- Born: January 5, 1927 Portland, Oregon, United States
- Died: August 5, 2016 (aged 89) Eugene, Oregon
- Education: Concordia Teachers College, Nebraska University of Oregon
- Known for: Educational Neuroscience
- Scientific career
- Fields: Curriculum and Instruction
- Workplaces: College of Education, University of Oregon
- Doctoral advisor: Donald Tope
- Doctoral students: 66 completed doctorates

= Robert Sylwester =

Robert Alfred Sylwester (January 5, 1927 – August 5, 2016) was an Emeritus Professor of Education at the University of Oregon in the United States.

==Philosophy==
Throughout his academic career and other works, Sylwester has focused on improving educators' personal understanding of brain systems and processes, and on providing them with simple explanations and metaphors that can be utilized to increase their students' understanding.

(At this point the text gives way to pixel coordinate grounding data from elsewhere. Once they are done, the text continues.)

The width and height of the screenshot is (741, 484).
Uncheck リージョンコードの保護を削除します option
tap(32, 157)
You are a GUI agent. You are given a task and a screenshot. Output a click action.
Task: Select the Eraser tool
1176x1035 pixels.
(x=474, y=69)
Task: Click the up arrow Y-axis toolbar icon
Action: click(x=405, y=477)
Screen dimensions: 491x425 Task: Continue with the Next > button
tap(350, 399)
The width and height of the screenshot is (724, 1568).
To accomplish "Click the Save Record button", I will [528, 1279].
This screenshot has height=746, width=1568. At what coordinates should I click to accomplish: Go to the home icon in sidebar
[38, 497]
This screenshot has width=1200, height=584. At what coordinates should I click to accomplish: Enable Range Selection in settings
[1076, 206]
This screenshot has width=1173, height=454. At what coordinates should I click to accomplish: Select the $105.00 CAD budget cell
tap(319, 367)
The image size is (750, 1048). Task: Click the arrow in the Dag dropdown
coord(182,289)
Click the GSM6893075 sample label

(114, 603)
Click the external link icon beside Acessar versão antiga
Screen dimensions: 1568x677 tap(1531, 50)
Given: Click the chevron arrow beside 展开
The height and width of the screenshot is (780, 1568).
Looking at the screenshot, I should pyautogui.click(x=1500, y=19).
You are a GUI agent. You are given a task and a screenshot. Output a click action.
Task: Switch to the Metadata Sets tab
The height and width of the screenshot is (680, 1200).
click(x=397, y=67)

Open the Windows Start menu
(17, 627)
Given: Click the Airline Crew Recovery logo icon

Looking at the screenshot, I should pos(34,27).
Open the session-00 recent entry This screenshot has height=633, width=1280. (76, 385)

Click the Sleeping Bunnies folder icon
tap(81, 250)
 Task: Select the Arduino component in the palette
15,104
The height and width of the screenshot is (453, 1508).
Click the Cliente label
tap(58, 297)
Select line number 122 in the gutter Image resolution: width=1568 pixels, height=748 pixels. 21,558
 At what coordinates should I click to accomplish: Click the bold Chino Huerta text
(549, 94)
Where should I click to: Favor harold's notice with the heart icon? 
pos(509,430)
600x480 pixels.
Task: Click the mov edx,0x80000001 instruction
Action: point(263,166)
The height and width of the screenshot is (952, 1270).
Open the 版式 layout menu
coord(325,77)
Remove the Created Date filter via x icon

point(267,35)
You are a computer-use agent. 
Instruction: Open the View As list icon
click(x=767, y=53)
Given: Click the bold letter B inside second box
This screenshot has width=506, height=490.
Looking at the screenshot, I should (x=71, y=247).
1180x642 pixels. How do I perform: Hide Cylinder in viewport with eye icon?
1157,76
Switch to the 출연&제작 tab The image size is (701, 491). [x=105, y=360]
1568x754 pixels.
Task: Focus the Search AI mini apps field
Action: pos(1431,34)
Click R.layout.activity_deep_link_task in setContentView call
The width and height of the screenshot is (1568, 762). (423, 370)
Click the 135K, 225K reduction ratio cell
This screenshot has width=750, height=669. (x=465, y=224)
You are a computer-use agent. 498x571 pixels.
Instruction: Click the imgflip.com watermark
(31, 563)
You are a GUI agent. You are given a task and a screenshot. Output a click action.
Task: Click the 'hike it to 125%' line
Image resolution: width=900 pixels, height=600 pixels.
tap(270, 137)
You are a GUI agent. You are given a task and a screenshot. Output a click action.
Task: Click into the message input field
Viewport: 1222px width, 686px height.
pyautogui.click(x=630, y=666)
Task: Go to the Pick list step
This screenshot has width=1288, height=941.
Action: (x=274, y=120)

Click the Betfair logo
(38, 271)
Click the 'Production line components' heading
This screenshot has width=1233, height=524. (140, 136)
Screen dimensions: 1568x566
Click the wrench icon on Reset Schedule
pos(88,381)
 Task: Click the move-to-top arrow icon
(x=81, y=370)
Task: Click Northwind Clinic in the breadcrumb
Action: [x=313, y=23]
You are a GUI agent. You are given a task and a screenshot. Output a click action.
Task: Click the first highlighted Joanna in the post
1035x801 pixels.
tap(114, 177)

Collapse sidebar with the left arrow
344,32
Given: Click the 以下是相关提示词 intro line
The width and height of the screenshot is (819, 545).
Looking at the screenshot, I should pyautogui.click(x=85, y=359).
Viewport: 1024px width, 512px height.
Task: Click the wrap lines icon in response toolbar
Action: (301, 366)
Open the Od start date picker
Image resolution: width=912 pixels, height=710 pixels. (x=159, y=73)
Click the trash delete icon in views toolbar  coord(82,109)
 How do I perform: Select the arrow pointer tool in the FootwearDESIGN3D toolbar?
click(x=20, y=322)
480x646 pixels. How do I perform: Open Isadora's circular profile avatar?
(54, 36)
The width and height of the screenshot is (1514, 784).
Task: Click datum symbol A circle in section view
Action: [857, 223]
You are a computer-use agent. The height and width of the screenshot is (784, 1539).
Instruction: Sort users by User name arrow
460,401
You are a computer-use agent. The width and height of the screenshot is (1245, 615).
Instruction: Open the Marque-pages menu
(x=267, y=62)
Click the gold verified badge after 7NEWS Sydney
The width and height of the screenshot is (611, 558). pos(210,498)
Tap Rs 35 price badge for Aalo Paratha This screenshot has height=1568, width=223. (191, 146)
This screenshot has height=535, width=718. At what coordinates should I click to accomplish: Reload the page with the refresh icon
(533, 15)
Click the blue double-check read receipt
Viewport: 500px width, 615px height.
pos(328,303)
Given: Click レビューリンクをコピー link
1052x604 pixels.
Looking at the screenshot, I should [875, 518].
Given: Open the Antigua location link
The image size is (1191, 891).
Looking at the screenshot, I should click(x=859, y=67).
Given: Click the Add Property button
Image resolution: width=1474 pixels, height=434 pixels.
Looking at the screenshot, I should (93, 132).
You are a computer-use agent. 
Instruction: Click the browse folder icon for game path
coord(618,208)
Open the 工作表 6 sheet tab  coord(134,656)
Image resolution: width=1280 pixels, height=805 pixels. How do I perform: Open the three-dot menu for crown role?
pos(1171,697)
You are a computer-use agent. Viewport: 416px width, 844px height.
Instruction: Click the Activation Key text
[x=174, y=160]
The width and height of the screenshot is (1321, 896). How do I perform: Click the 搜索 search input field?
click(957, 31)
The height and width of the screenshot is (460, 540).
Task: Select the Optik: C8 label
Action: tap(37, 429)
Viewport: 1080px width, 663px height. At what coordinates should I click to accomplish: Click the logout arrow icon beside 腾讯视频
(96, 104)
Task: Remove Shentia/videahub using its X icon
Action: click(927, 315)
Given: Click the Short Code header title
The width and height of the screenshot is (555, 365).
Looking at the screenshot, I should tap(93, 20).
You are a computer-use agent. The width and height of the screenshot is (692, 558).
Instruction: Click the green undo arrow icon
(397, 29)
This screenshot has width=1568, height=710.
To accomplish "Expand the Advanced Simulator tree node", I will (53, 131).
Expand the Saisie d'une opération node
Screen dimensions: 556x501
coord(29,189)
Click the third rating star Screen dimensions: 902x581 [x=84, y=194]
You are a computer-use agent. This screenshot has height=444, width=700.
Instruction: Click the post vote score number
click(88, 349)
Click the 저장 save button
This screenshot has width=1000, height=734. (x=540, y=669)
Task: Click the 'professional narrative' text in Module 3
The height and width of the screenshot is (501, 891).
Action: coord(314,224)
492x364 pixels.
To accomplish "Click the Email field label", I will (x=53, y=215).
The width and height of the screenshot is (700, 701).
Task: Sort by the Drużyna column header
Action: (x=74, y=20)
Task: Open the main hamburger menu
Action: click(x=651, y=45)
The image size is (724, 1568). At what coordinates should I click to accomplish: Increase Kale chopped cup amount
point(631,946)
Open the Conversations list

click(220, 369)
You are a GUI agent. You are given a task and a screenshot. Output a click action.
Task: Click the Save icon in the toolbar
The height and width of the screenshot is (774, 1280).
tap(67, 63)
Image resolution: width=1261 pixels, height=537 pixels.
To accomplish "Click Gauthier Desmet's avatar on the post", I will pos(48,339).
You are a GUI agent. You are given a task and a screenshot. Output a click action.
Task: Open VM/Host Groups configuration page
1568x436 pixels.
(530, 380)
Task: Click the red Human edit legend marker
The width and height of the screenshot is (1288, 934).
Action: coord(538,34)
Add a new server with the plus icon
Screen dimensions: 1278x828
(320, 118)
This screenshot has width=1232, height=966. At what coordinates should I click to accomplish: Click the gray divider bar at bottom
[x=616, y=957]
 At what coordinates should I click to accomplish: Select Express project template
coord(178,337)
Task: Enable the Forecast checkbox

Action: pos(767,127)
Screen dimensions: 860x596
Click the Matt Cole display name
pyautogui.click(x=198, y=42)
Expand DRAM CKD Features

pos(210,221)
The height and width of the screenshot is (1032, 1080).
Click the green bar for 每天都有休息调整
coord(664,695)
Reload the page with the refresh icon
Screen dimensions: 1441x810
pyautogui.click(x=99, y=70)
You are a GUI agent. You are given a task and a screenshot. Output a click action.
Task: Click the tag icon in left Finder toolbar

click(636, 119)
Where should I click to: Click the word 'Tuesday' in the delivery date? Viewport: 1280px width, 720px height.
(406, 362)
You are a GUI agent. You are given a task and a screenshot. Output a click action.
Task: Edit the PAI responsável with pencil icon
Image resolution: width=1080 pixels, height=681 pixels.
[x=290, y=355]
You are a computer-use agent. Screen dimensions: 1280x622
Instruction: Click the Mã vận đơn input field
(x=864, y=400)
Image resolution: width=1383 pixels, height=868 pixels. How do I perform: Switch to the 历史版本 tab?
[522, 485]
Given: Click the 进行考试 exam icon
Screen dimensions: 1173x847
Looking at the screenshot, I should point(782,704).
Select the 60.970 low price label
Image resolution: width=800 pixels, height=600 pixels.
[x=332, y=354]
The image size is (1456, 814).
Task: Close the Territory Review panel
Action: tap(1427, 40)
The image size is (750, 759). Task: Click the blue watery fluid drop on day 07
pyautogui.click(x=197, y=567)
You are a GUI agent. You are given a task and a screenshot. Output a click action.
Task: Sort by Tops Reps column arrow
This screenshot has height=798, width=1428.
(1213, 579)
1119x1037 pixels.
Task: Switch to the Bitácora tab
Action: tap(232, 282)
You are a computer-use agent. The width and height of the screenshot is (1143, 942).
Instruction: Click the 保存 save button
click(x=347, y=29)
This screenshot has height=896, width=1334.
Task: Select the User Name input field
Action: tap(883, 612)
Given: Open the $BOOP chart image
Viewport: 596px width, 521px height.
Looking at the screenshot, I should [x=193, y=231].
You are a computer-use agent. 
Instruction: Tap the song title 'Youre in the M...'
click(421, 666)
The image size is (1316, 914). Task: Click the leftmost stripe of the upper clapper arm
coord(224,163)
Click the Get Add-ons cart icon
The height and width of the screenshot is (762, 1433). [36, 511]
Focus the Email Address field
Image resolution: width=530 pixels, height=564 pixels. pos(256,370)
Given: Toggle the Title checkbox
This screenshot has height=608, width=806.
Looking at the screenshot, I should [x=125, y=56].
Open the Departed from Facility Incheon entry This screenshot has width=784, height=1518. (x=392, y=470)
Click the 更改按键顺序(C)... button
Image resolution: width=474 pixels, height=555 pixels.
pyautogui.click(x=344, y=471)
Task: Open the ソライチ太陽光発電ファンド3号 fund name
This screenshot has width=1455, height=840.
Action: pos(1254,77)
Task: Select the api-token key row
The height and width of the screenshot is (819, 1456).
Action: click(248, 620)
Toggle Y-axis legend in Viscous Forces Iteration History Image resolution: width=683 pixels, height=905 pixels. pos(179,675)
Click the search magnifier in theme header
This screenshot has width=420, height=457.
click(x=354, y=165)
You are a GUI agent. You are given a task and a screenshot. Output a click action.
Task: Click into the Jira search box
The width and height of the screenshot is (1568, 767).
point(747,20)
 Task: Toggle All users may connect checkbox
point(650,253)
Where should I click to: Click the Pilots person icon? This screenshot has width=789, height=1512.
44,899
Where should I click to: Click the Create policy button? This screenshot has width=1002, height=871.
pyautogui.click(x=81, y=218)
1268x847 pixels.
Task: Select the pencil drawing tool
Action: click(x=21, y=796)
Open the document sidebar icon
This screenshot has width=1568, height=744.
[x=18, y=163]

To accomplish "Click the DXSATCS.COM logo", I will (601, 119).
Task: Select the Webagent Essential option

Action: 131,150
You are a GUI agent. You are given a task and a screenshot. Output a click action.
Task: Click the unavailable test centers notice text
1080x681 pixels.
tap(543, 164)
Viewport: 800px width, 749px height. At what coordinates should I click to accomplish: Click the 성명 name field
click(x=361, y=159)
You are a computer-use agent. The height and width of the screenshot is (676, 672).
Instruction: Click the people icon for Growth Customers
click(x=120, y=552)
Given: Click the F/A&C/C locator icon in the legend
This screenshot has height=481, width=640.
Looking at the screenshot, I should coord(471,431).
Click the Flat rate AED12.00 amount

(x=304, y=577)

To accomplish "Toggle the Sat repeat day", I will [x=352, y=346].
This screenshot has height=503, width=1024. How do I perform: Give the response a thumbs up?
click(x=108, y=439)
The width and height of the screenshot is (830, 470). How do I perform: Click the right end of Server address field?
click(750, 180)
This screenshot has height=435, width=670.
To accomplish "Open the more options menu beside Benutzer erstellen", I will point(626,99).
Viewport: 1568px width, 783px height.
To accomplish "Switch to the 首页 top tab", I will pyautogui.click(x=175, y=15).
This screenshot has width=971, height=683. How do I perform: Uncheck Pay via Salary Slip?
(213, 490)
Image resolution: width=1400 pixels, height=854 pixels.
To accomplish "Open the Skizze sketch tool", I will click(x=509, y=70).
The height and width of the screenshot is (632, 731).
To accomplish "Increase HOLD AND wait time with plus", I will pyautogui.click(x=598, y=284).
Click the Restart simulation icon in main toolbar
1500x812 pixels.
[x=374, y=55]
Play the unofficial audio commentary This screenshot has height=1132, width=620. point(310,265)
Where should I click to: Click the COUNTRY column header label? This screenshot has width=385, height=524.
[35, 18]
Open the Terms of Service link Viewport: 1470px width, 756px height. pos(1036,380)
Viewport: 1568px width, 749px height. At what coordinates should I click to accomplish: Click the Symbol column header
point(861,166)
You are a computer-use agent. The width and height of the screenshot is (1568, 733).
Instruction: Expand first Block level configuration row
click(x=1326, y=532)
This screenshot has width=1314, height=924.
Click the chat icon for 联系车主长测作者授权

Sylwester believes that teachers understand their curriculum best when they can effectively teach it, so encouraging an effective curriculum about brain organization can enhance both the teachers' and students' understanding of our brain. Issues that confront society involve cognitive processes, so including brain organization in school curriculum is arguably worthwhile.

==Honors==
The Education Press Association of America has given Sylwester Distinguished Achievement Awards for two of the 18 syntheses of cognitive neuroscience research that he published in Educational Leadership, and one award for Best Series of Articles in an Educational Journal, published in The Instructor Magazine.

==Works==
- The Adolescent Brain: Reaching for Autonomy, Robert Sylwester, Corwin Press, 2007, ISBN 978-1-4129-2611-9
- How to Explain a Brain: An Educator’s Handbook of Brain Terms and Cognitive Processes, Robert Sylwester, Corwin Press, 2005, ISBN 978-1-4129-0638-8
- A Biological Brain in a Cultural Classroom: Enhancing Cognitive and Social Development through Collaborative Classroom Management, Robert Sylwester, Corwin Press, 2003, ISBN 978-0-7619-3810-1
- Student Brains, School Issues: A Collection of Articles, Robert Sylwester, Corwin Press, 1998, ISBN 978-1-57517-046-6
- A Celebration of Neurons: An Educator's Guide to the Human Brain, Robert Sylwester, Association for Supervision & Curriculum Development, 1995, ISBN 978-0-87120-243-7

==Personal life and death==
Sylwester died at his home in Eugene, Oregon, on August 5, 2016, at the age of 89. He was preceded in death by his wife, Ruth Eileen Maier Sylwester. He is survived by seven adult children and twenty grandchildren.